Aislinn by Guillermo Galván

Aislinn by Guillermo Galván

autor:Guillermo Galván [Galván, Guillermo]
La lengua: spa
Format: epub
Tags: Novela, Intriga, Histórico
editor: ePubLibre
publicado: 2002-01-01T00:00:00+00:00


Se fueron evaporando las líneas de sus rostros, se replegó el vacío y ocupó su espacio la cara ceporra colorada de Lynch que parecía sonreír tras la mueca asimétrica de su boca. Los seis Lynch discursearon entre ellos en su jerga indescifrable, frases bárbaras en sus labios que desembocaron en una unánime e irritante letanía:

—VlT VIT NIT CAVIT PIT RAVIT… VIT VIT NIT CAVIT PIT RAVIT… VIT VIT NIT CAVIT PIT RAVIT…

V

Gaspar Señuela, el fantasma esquivo

CONSERVABA el sobresalto y el sabor de la pesadilla pegados bajo la lengua, en las raíces mismas del pensamiento. Cuando abrí los ojos, la lámpara se había extinguido dejando como herencia en aquel recinto mal ventilado un desagradable tufo a humo de hidrocarburo.

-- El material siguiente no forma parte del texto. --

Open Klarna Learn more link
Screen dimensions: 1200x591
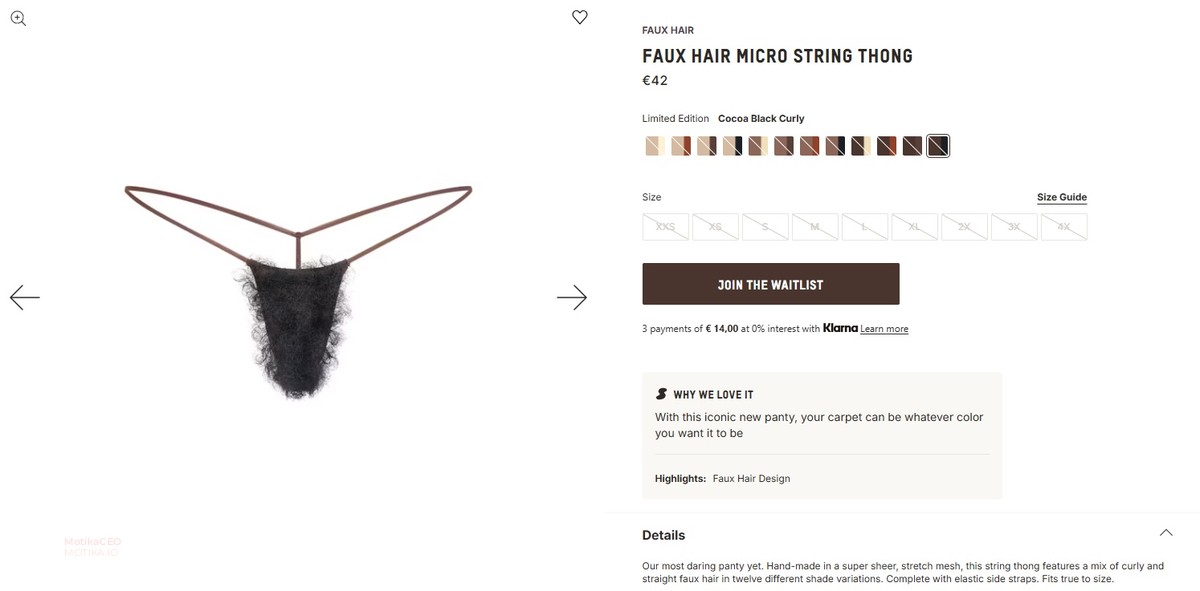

Al incorporarme en la oscuridad, me protestó el cuerpo agarrotado, maltrecho por la postura. Busqué un poco de luz en el pasillo para consultar mi reloj; faltaba casi media hora para las seis y la casa permanecía en silencio. No tenía sentido ir a la cama a esas horas y salí al jardín: la mañana era limpia, prometía calor pero yo estaba destemplado y no pude evitar el asalto súbito de una tiritona. La presencia tenaz del ensueño me insistía en la urgencia de decidir sobre tan confusa mezcla de sensaciones, de reflexionar acerca de mi relación con Doireann, con aquella gente, con aquella casa. Aún mantenía el regusto amargo de mi disparatada identificación con un asesino, y el simple hecho de revivir esa circunstancia en la vigilia me provocaba una inquietud que no lograba desterrar. Caminé durante un rato por las calles sin rumbo fijo, intentando reaccionar, en busca de alguna taberna donde poder tomar algo caliente que mitigase un poco el malestar de mis tripas, de mí mismo.

Las campanas reanudaron súbitamente su canción lúgubre y decidí seguirles el rastro hasta desembocar en la plaza del Ayuntamiento, un triángulo recoleto que recordaba bien de mi lejana visita anterior. Era el único sitio donde, paradójicamente, parecía asomar algo de vida a esas horas. En el balcón del palacio arzobispal colgaba un largo crespón negro y algunas mujeres de riguroso luto esperaban en corrillo al pie de las escalinatas. Otras entraban como a hurtadillas, esquivando miradas, en el triple pórtico de la fachada principal de la catedral; podía evocar aún los nombres de sus puertas: la del Juicio, la del Perdón y la del Infierno, aunque no sabía asignarlos a cada una de ellas. Seguí sus pasos movido por la curiosidad.

Hacía frío dentro, y la solemnidad de aquel espacio era amplificada por la mediocre iluminación. Se oficiaban ritos de difuntos y los bancos, casi vacíos, aparecían salpicados de vez en cuando por señoras arrodilladas, dispersas al azar. Avancé por el margen de la nave central absorto en la majestuosidad del templo, atrapado por el efecto dominante de un sol casi recién nacido en las vidrieras de la fachada oriental.

De frente, avanzaba hacia mí un hombre, el único allí aparte de los celebrantes y que, por la familiaridad de su actitud, consideré sacristán o funcionario del lugar.